The answer must be a single number: how many lines in the entries hold the string "click".

**Given entries:**
========================
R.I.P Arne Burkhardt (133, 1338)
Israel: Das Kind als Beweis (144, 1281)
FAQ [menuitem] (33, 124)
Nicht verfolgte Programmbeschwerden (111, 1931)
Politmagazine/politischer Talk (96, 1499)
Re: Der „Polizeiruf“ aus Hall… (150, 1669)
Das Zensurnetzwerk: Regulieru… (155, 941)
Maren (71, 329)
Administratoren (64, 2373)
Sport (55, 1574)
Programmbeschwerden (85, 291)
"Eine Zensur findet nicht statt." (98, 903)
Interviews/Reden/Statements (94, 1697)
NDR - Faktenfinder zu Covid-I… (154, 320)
========================
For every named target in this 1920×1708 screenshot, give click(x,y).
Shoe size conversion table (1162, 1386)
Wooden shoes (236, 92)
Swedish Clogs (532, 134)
========================
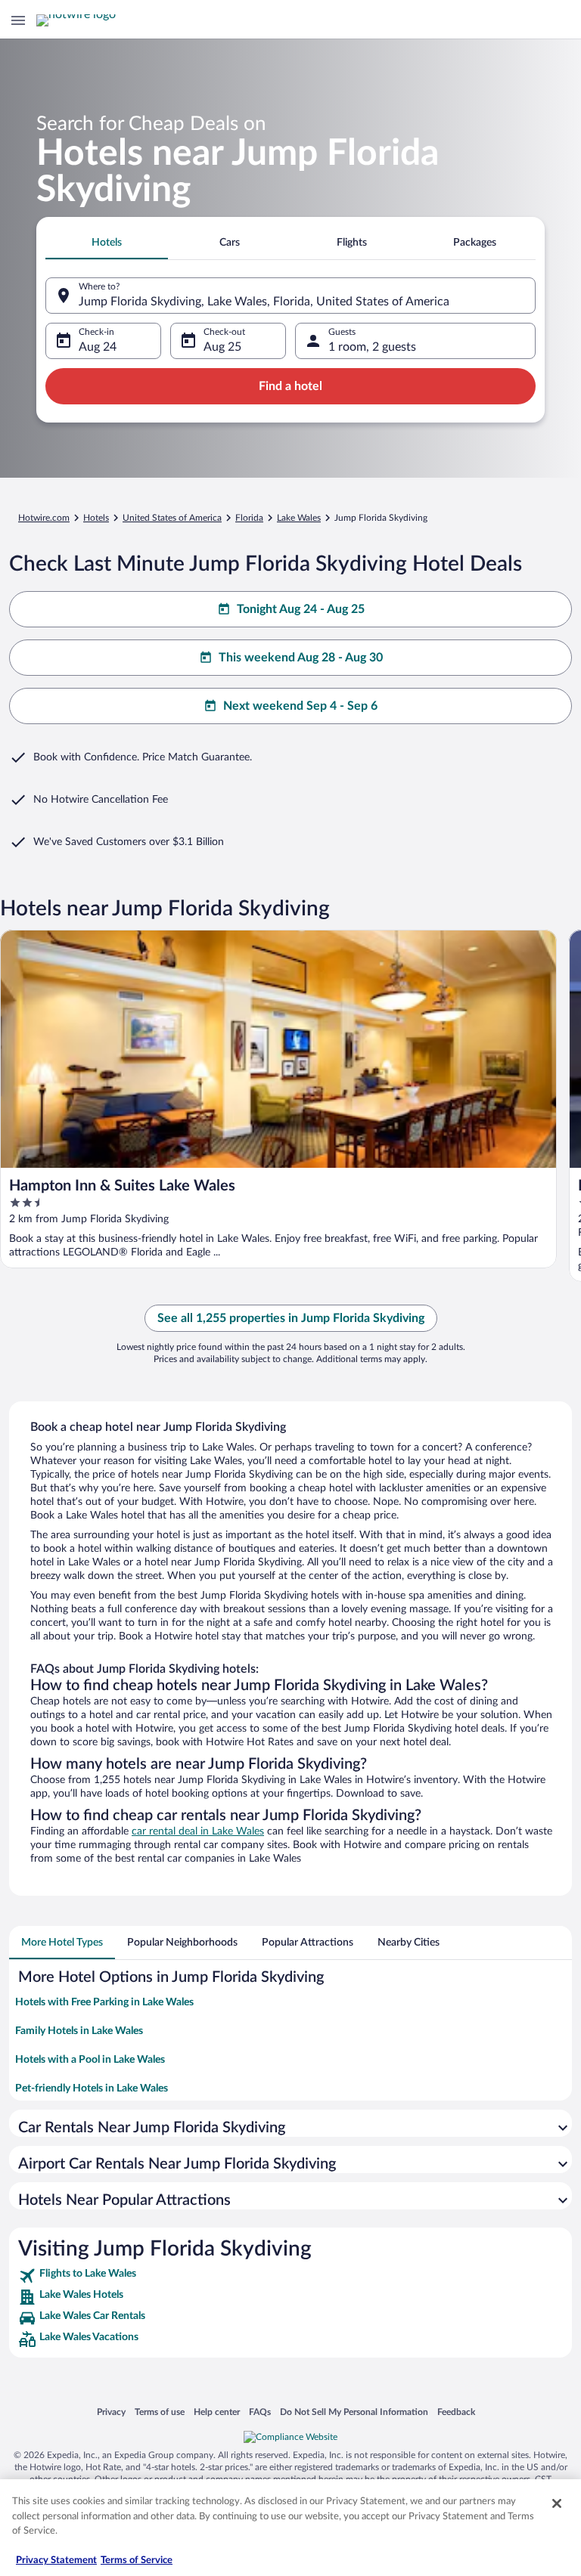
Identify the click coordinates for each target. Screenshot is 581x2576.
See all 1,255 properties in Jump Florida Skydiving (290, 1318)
========================
**Your solution:** 2